To help figure it out, I’ve laid out all the scenes on the big dining room table, puzzling over the flow of the story. (More than once, I groaned over the difficulty of writing a fact-based biographical novel.)
I’ve laid the cards out using the filmscript-writing structure proposed in Blake Snyder’s Save the Cat — a short, punchy and tad corny how-to book that offers quite a lot of helpful plot wisdom. (Scriptwriting and novel writing are two different beasts, but there can be fruitful cross-pollination. More on that later.)
But I shouldn’t be here, on-line — I should be figuring out The Story — but I got side-swiped this morning by the discovery that the opening line of The Next Novel made a shortlist of opening lines by agent Betsy Lerner in her irresistibly caustic blog: The Forest for the Trees.
Winter was coming — I could smell it.
Ironically, I changed that line yesterday to:
It was the season of turning, everything golden.
What do you think?
I think it depends on the story–and what in your heart you think is best. I’m not sure if you can know if a first line is the right first line until you’ve written the last one.
Very true, Lilian. I’ve had the last line for some time. Now it’s all those lines in the middle!
Winter was coming — I could smell it. — lives and breathes, and sets a tone that leads you in. The other line is a bit romantic and passive, if that is what you need here. Now, back to work!!
Thank you, Paulette! ???
I couldn’t get any work done in Mexico. My husband was born in Mexico and I want to move there one day!
I love both opening sentences. They both engage different senses.
And I too love your door!
I’m not sure I could get ANY work done in Mexico. My husband was born in Mexico and I want to move there one day.

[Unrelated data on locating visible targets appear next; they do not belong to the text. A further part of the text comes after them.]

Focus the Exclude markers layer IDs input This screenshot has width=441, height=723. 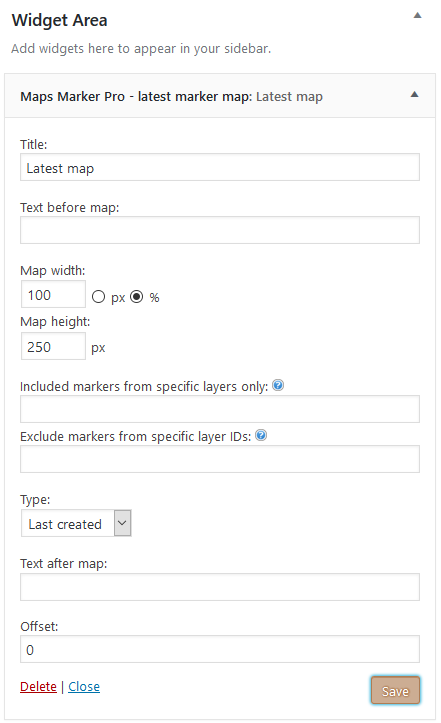click(220, 459)
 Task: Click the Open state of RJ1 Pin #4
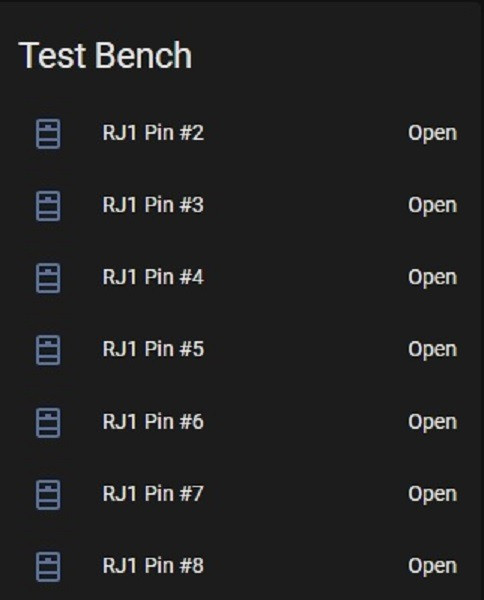[432, 278]
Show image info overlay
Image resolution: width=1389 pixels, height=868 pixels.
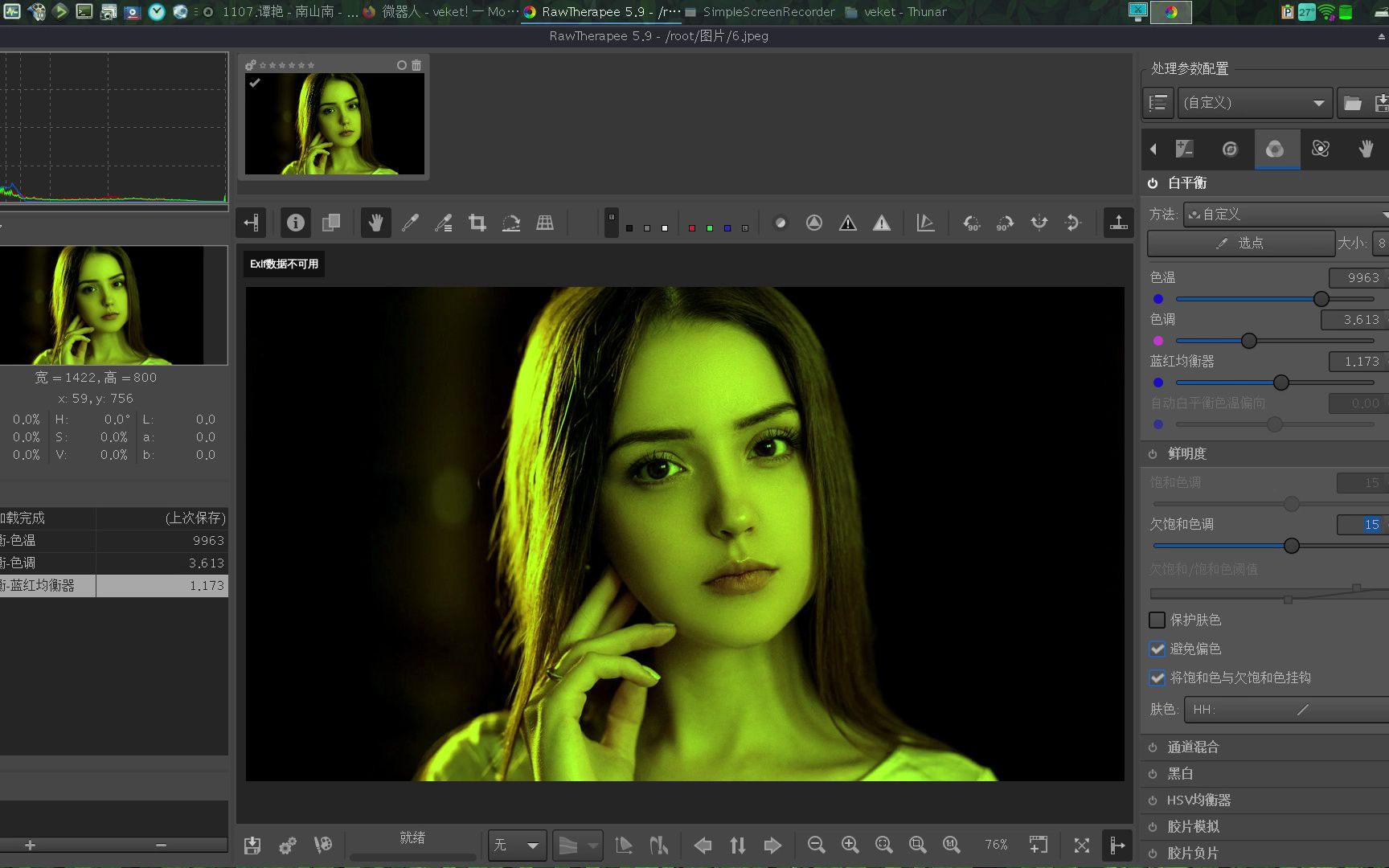tap(296, 223)
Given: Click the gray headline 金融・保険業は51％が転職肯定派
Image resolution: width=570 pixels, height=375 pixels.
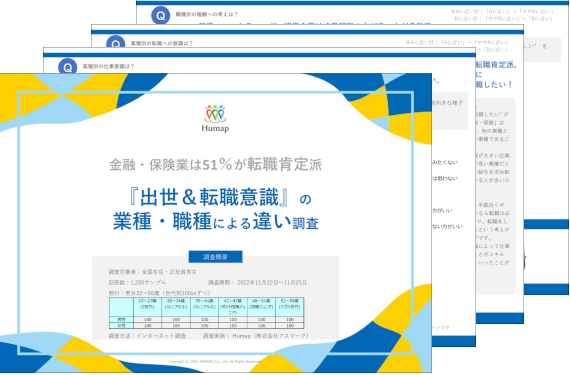Looking at the screenshot, I should 216,165.
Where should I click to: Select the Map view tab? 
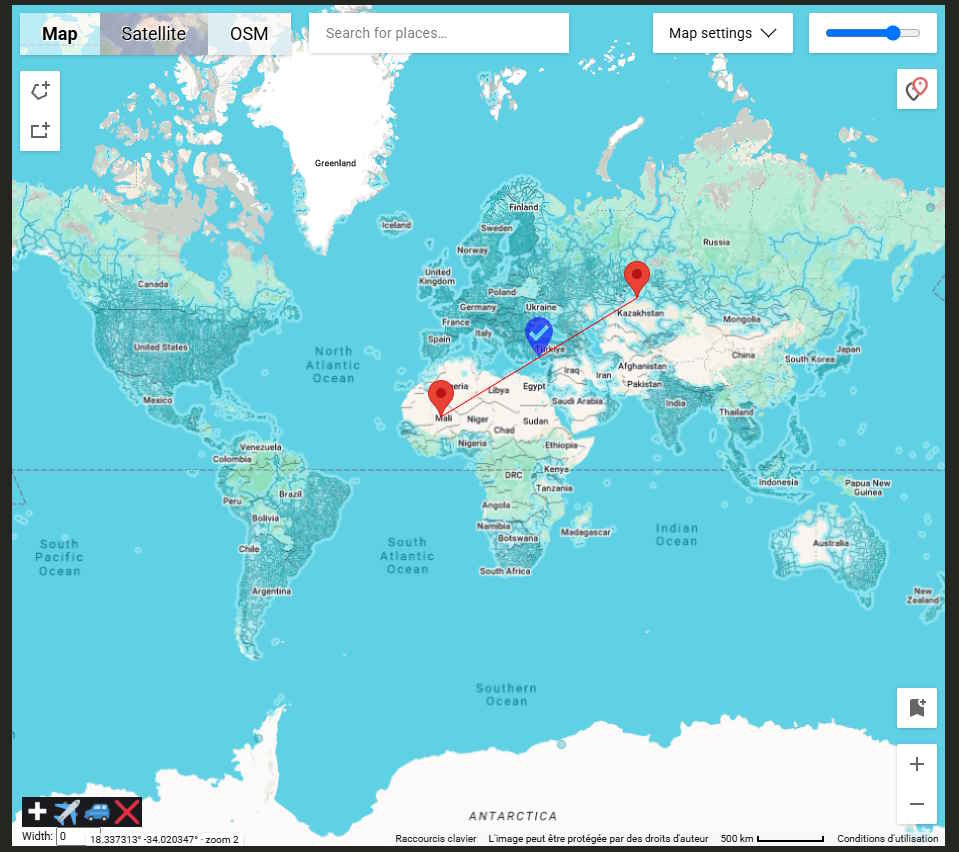60,33
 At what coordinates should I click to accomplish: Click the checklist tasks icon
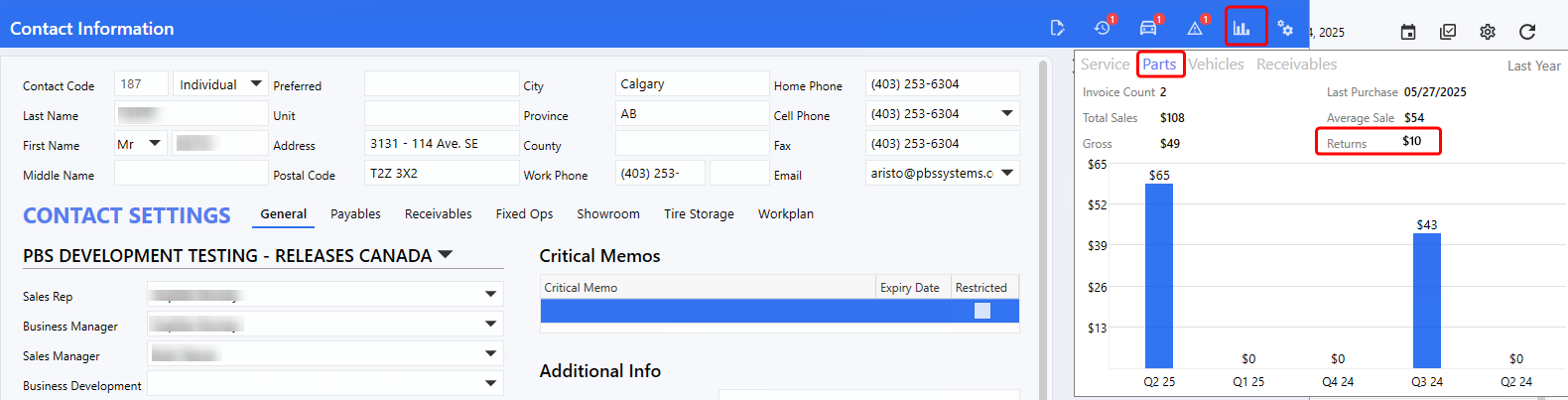point(1448,32)
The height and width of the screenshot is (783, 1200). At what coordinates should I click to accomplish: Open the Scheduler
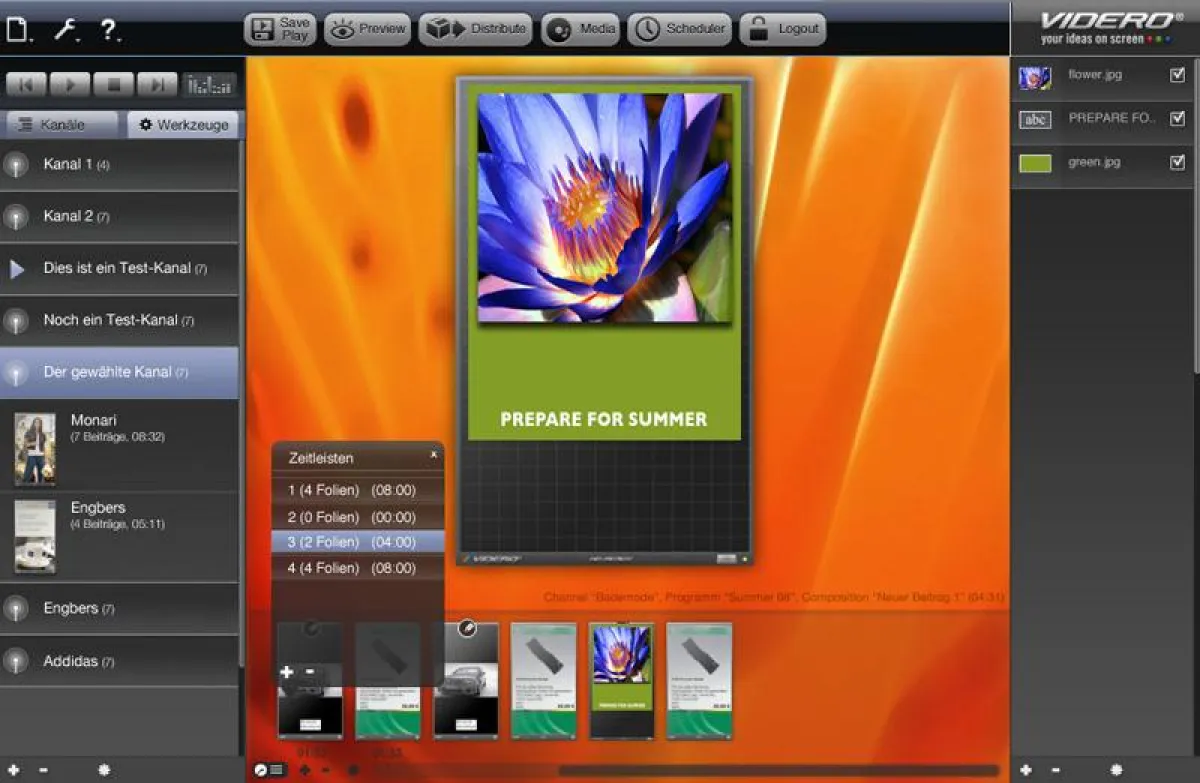coord(679,29)
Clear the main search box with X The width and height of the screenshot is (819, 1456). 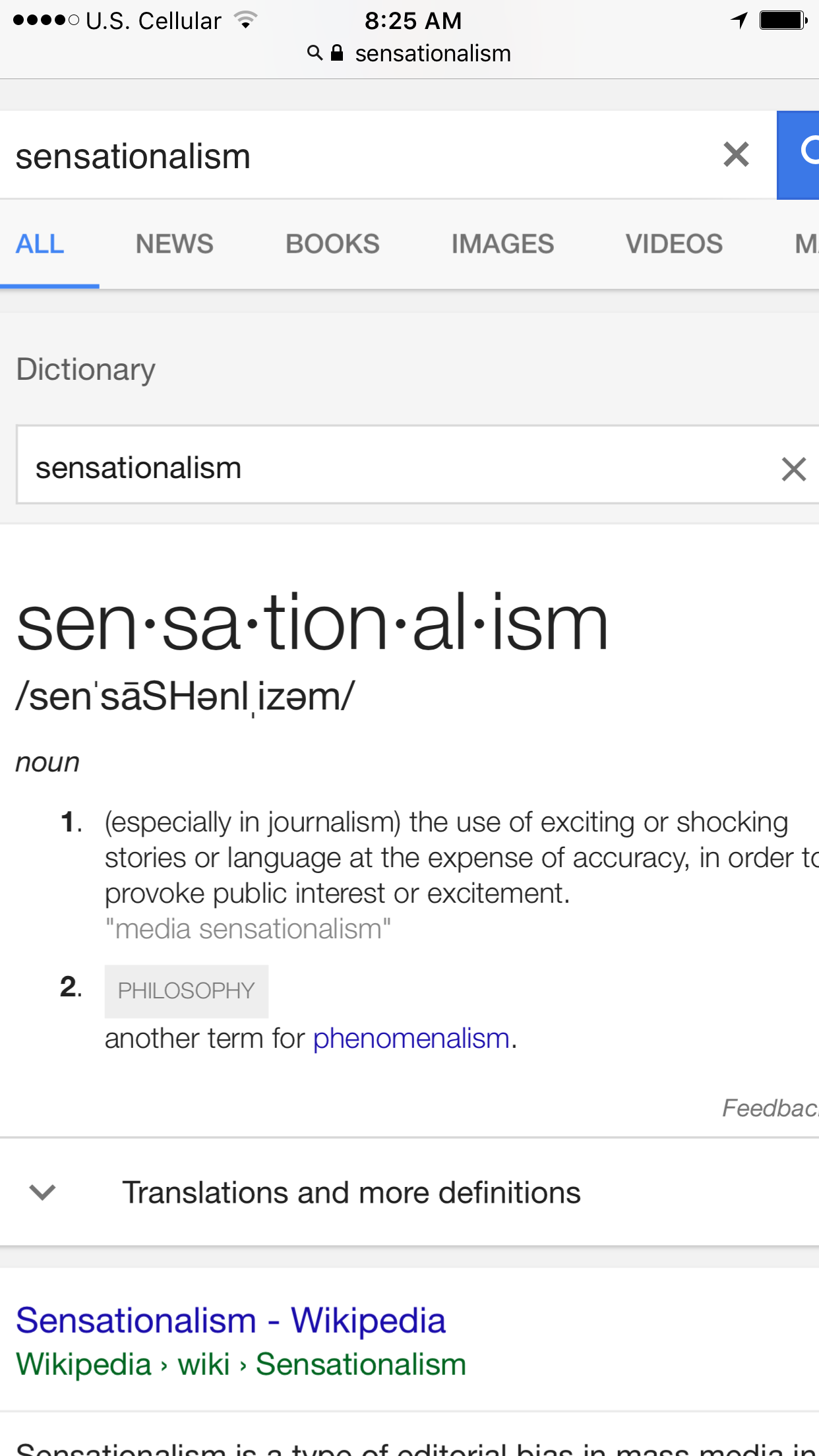[x=736, y=155]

I love both first lines, they engage different senses.
And I too, love your door!
Yes, it’s a challenge, Allison!
We jokingly call it the Door to the Soul. It doesn’t go anywhere, however: it’s art.
Wow, you totally changed the mood with that change in opening line! (Also, maybe a good thing to change since, in reading the comments on Betsy Lerner’s post, no one liked your first choice. :S) p.s. LOVE the screen on your dining room wall!
Both lines are a little passive, Freda, so I’m not sure.
If you read all 70+ comments (!!!) on Betsy Lerner’s blog, there are some that did choose my line, but two made the observation that it felt like it had been used before: a good thing to consider.
It may yet be the opening line I go with: I like the animal sense of “smelling.”
The screen on the wall is actually a very old door! I love it too.